Required tasks ->
1. Decide whether each statement below agrees with the biography of William J. McCahan, answering yes or no and quoting the words of the biography that decide it: (a) McCahan immigrated to Philadelphia in 1851. (b) Jonathan McCahan was McCahan's brother. (c) The building McCahan bought in 1872 had four piers.
2. Using the biography of William J. McCahan, answer each question below on its own line:
(a) Where was McCahan born?
(b) What position did he hold on his father's farm?
(c) What did John T. Bailey and Co. manufacture?
3. Write the next part of the biography of William J. McCahan, picking up after its final sentence.

Title: Entrepreneur, Sugar Refiner
Birthdate: April 1, 1832
Death Date: March 9, 1918
Plot Location: Section 1, Lot 9

William J. McCahan, Founder and President of the Wes J. McCahan Sugar Refining Co.

William was born in County Antrim in Northern Ireland to John and Peggy (Taggart) McCaughan, the youngest of seven children. He was a descendent of distinguished Scottish ancestors who settled in the Ulster Plantation in the sixteenth century. At the time of his death a contemporary biographer wrote that his life was a brilliant career of accomplishment in American history.

After obtaining the best education possible in Antrim he was employed as a superintendent on his father’s farm. At the age of 19 he began to realize that with his ambition a better opportunity probably existed across the Atlantic in the United States. He immigrated to Philadelphia in 1851 and soon changed his name to McCahan.


William set up shop as a cabinet maker and then established himself as a senior partner in a furniture business named McCahan and Cooper. In 1866 he formed a partnership with Jonathan McCahan (no relation) and Thomas Cooper under the name of W. J. McCahan  as a wholesale grocer.

In 1872 he purchased a building along the Delaware River waterfront equipped with 3 piers (numbers 67, 68, and 69) that was owned by John T. Bailey and Co. that manufactured bags, rope, and twine. William’s objective was to enter the  sugar refining industry. This would ultimately be his life’s work and made him an important and wealthy man.

Raw data ->
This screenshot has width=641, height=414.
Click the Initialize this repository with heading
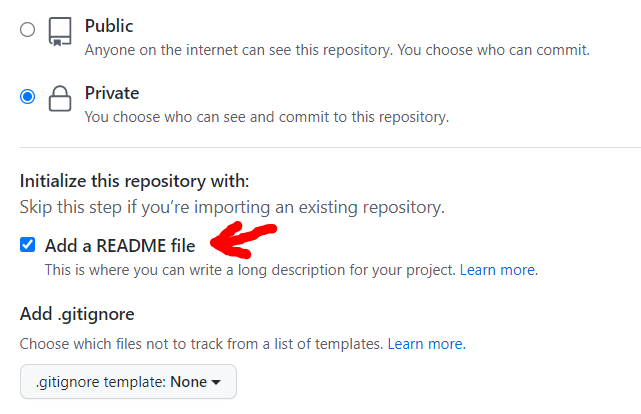134,182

Results ->
1.
(a) Yes: "He immigrated to Philadelphia in 1851"
(b) No: "Jonathan McCahan (no relation)"
(c) No: "equipped with 3 piers (numbers 67, 68, and 69)"

2.
(a) County Antrim in Northern Ireland
(b) Superintendent
(c) Bags, rope, and twine

3.
McCahan Sugar Refining Co

Sugar was made in a series of steps that were often done by individual companies who then sold their product to a company up the manufacturing chain. The steps were: (1) growing and harvesting the sugar cane, (2) processing the cane by cutting and pressing the liquid into raw sugar, (3) processing the molasses into low grade sugar, and (4) refining the sugar. William would be entering the process at step 3.

In 1893 his facility was upgraded to process all the steps in the refining of sugar except the growing and harvesting. That step was supplied through a close commercial relationship with a Cuban company, Francisco Sugar Co. William also incorporated the original wholesale grocery division into the sugar company, thus making the company into a fully integrated enterprise. Most of the supplies and raw materials were shipped in and finished products were shipped out to customers all over the country east of the Mississippi River from the piers on the Delaware River. The number of employees grew from 40 to 400, and W. J. McCahan & Co. became a nationwide competitor.

This newspaper clipping is from 1918, the year William died, and in 1920 the family sold the business to Czarnikow-Rionda and it became the W. J. McCahan Sugar Refining and Molasses Co. In 1944 the business was sold to the American Sugar Refining Co. and the name was changed to the Philadelphia Refining Co.

The plant was located on Columbus Blvd. near Tasker St. where a Walmart Supercenter is now located. The deteriorating remnants of the three piers can still be seen protruding into the Delaware River.


William married Sarah B. Cooper in 1858, and they had three children: Margaret (1859), Thomas (1861), and William, Jr (1869). Sarah passed in 1872 and he married Elizabeth Caldwell in 1877. They had five children: Elizabeth (1879), Elisabeth (1882), Katherine (1884), William (1888), and Mabel (?). His second wife lived until 1895.

3419BaringIn 1877 the McCahans purchased a home at 3419 Baring Street in the Powelton section of West Philadelphia. At that time Powelton was a very wealthy neighborhood of doctors, attorneys, judges, politicians, and businessmen. The house today looks much like it did 140 years ago. The family remained in the house until 1920, two years after William’s death. William was a member of the Powelton Club, a neighborhood social organization of about 100 prominent businessmen that met in the 1890s.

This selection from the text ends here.